Für Citroen-Sportchef Olivier Quesnel ist Ogiers Ausfall allerdings kein allzu großes Drama. "Wenn man sich die letzten Mexiko-Rallyes anschaut, dann haben wir jedes Mal ein Auto verloren - und wir sind jedes Mal Weltmeister geworden. So ist es im Rallyesport nun einmal. Es ist unglücklich, aber so etwas passiert. Ich glaube, dass Ogier enttäuschter ist als ich. Denn in dieser Saison sind nicht so viele Fahrer am Start. Und wenn man keine Punkte holt, weil man bei einer Rallye ausscheidet, ist das nicht gut für die Fahrer-Weltmeisterschaft."
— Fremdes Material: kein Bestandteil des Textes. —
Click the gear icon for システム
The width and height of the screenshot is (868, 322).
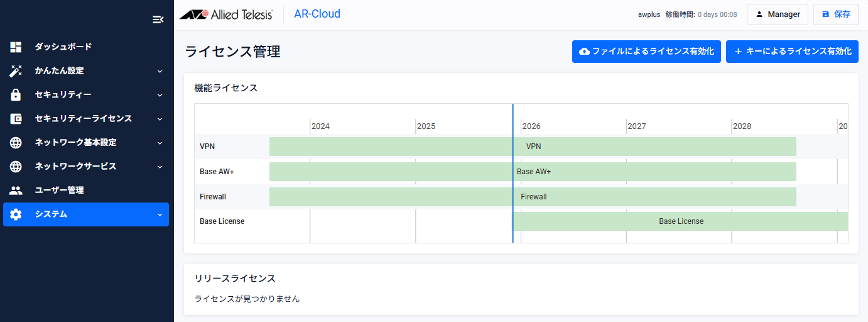(16, 214)
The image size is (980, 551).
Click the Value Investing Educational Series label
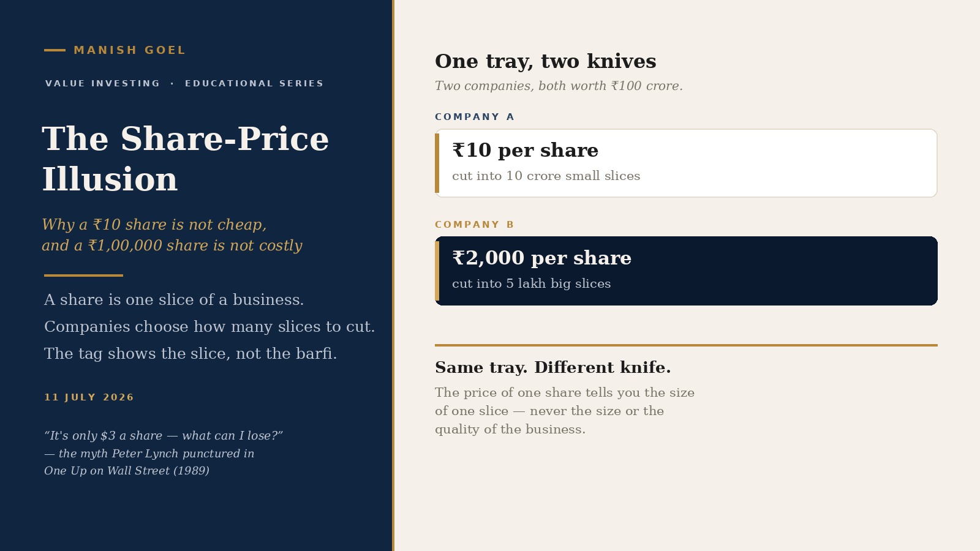184,83
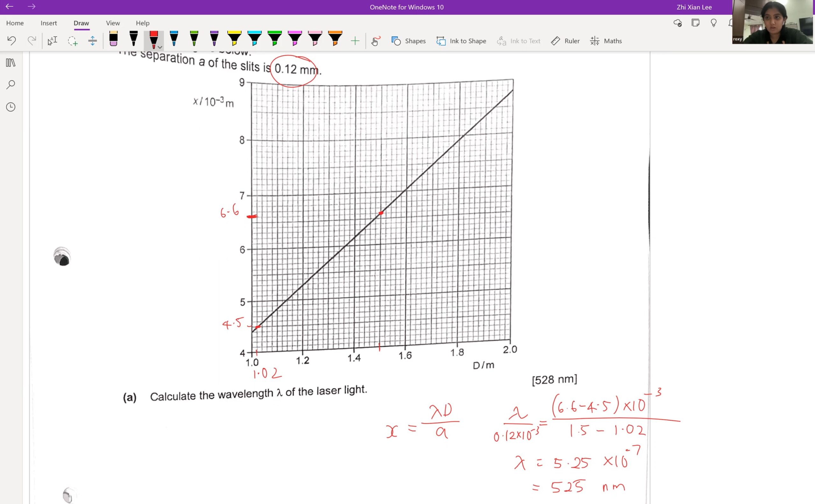Select objects or type text tool
The image size is (815, 504).
[x=52, y=41]
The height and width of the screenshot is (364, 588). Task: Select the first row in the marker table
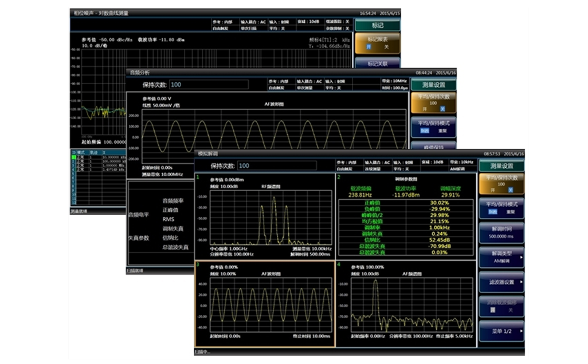pyautogui.click(x=97, y=155)
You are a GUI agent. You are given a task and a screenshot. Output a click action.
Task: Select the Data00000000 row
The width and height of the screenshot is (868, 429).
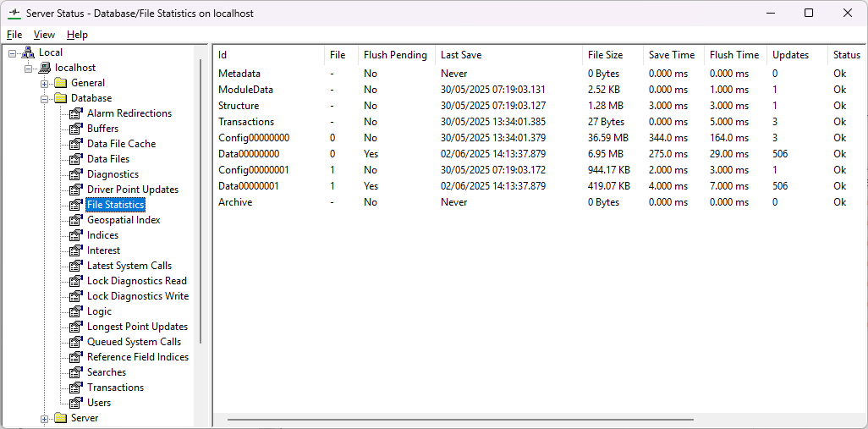point(248,154)
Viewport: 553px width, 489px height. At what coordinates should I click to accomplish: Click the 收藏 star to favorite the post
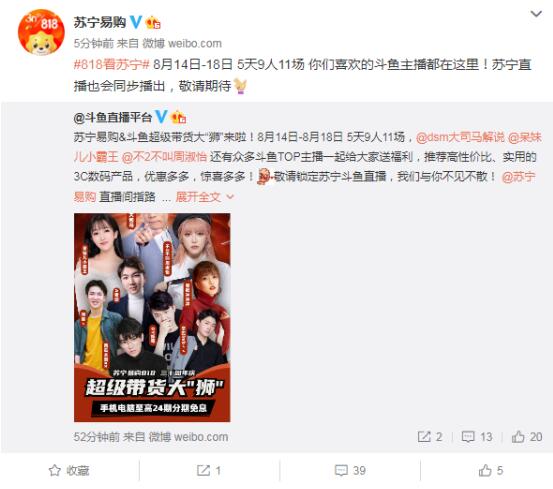coord(69,470)
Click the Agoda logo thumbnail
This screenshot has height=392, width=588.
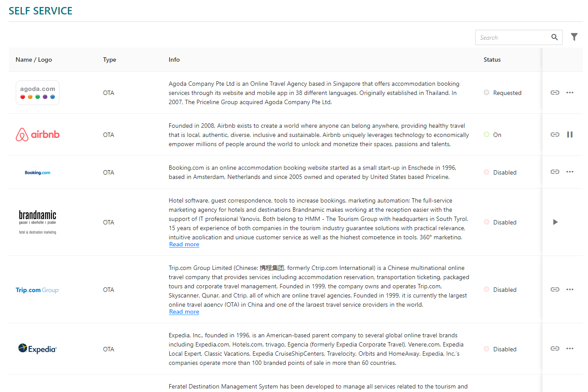(x=38, y=93)
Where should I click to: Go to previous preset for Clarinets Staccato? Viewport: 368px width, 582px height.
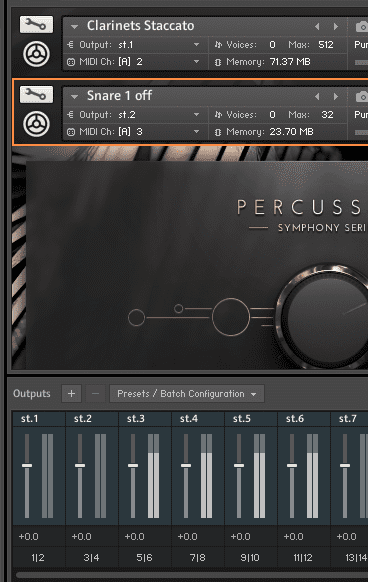(317, 26)
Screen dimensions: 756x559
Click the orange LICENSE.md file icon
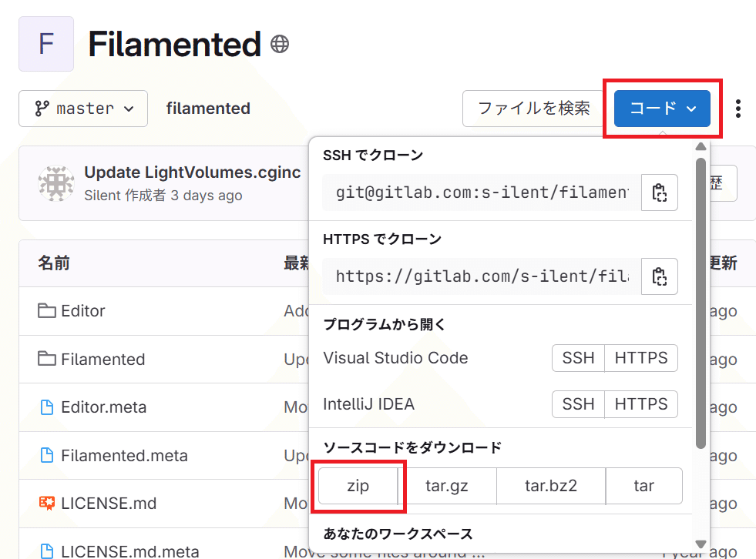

In der Fahrwertung ist Ogier auf den sechsten Platz zurückgefallen, sein Rückstand auf Spitzenreiter Mikko Hirvonen (Ford) beträgt nun 31 Punkte. Aber der Franzose hat den Titelkampf deshalb noch lange nicht abgehakt. "Natürlich haben wir an diesem Wochenende viele Punkte verloren, aber die Saison ist noch lang", sagt Ogier. "Jetzt haben wir eine sehr gute Startposition für den nächsten Schotterlauf. Es ist noch nicht vorbei. Die Saison fängt gerade erst an, und wir wissen, dass wir den Speed haben. Jetzt müssen wir nur die Rallyes beenden und die Punkte holen."